Exclude the pictures, then repeat exactly each line from the one containing "Expand the Diluted Cost dropdown chevron" to the final line of the records that follow.

**Exercise inputs:**
————
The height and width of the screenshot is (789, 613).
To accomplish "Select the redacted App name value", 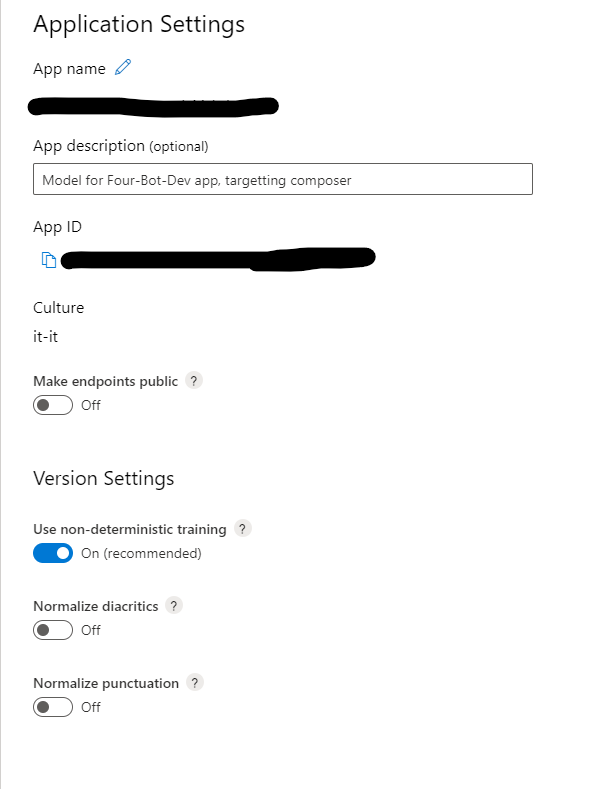I will click(153, 107).
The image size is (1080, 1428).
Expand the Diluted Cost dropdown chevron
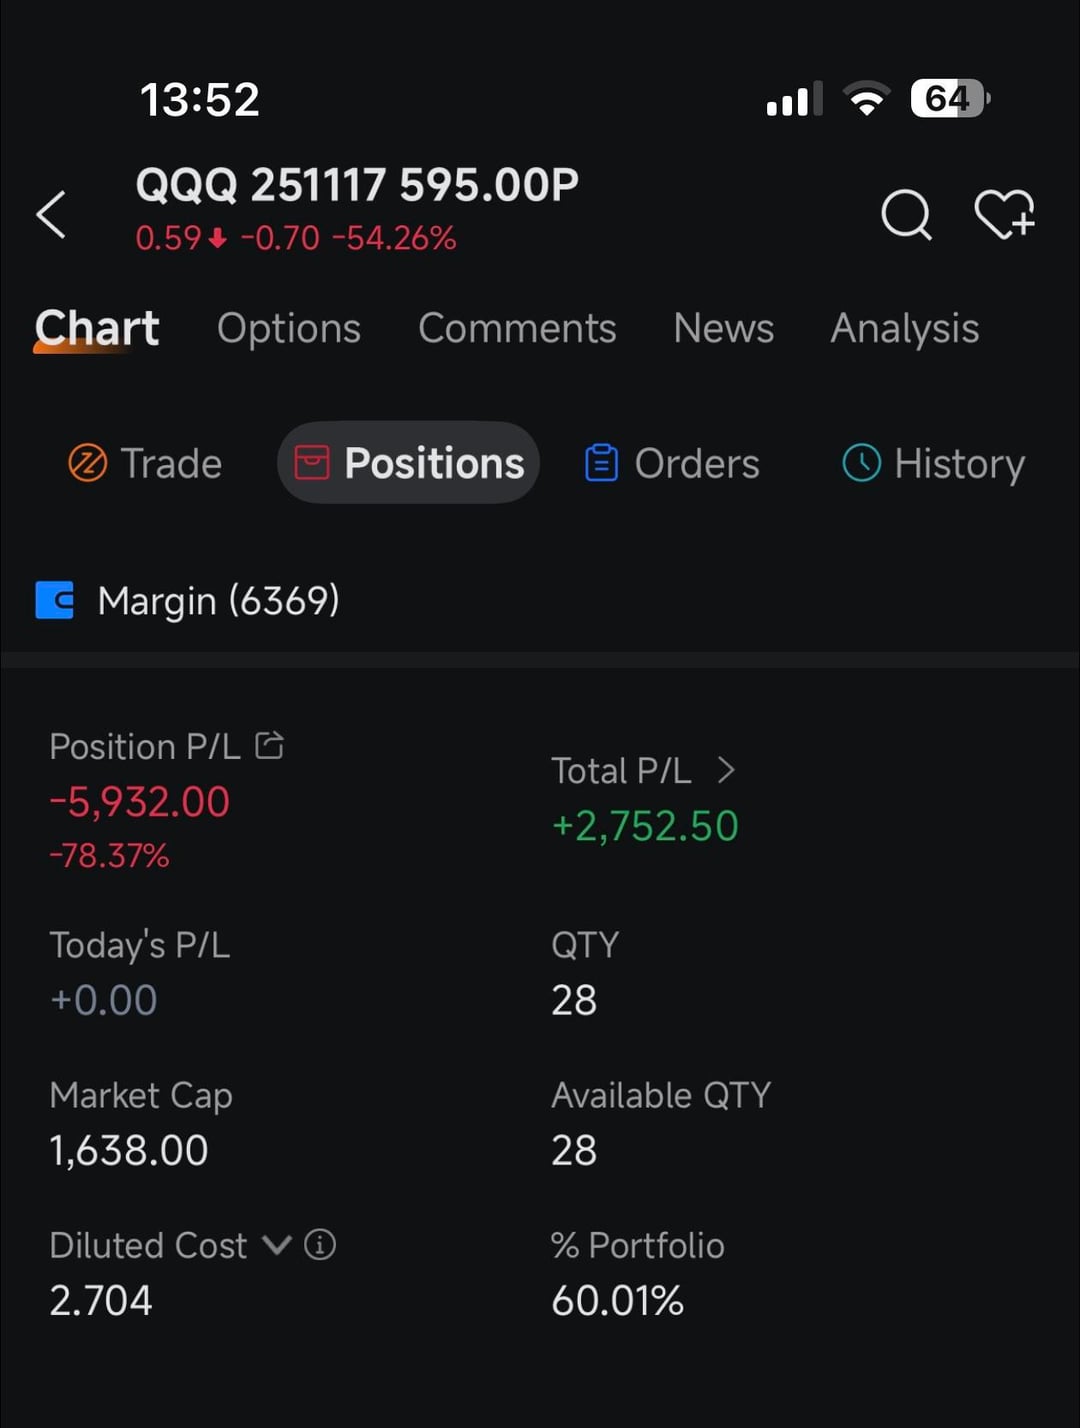pyautogui.click(x=277, y=1245)
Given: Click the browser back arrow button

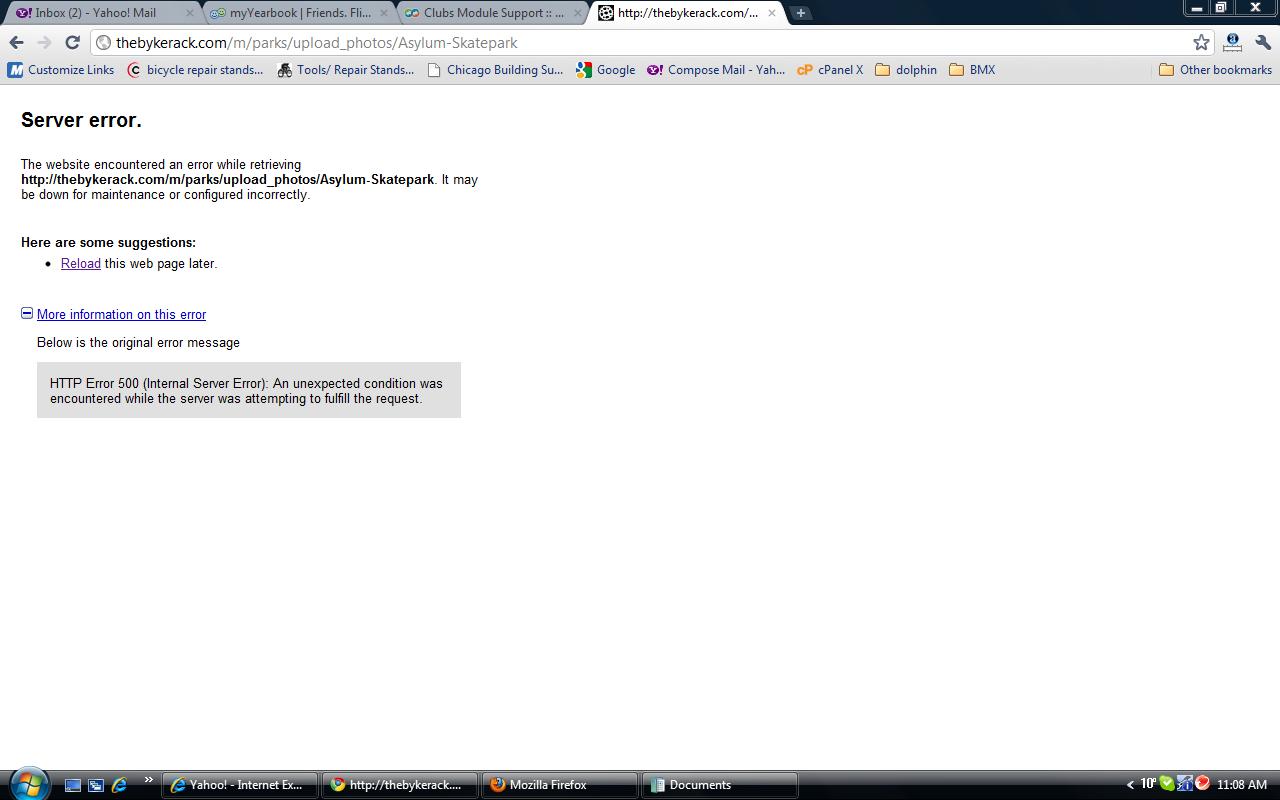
————
**Exercise response:**
Expand the Diluted Cost dropdown chevron
pyautogui.click(x=277, y=1245)
Given: Click the browser back arrow button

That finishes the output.